## Task statement
Return, from the listing below, every line that includes "Given".

## Data extracts
----
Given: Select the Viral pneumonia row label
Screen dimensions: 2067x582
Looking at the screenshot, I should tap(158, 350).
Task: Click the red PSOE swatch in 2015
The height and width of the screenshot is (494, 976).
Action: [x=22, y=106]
----
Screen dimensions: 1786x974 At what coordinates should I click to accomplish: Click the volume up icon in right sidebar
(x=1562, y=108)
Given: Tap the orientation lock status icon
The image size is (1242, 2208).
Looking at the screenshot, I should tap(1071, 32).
----
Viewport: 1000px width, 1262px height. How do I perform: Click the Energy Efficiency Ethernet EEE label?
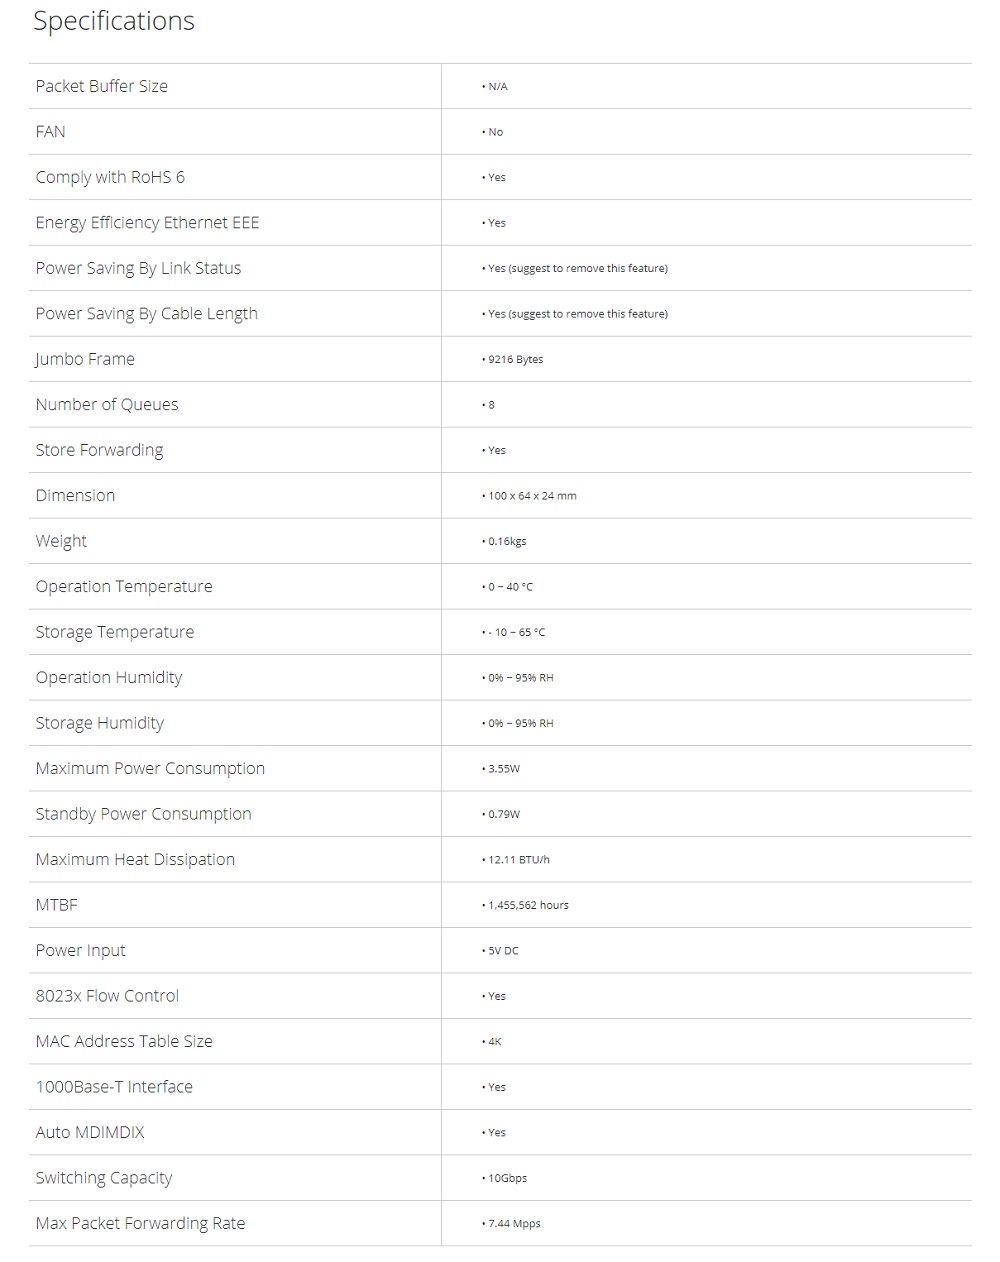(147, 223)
----
## Task output
Given: Select the Viral pneumonia row label
Given: Tap the orientation lock status icon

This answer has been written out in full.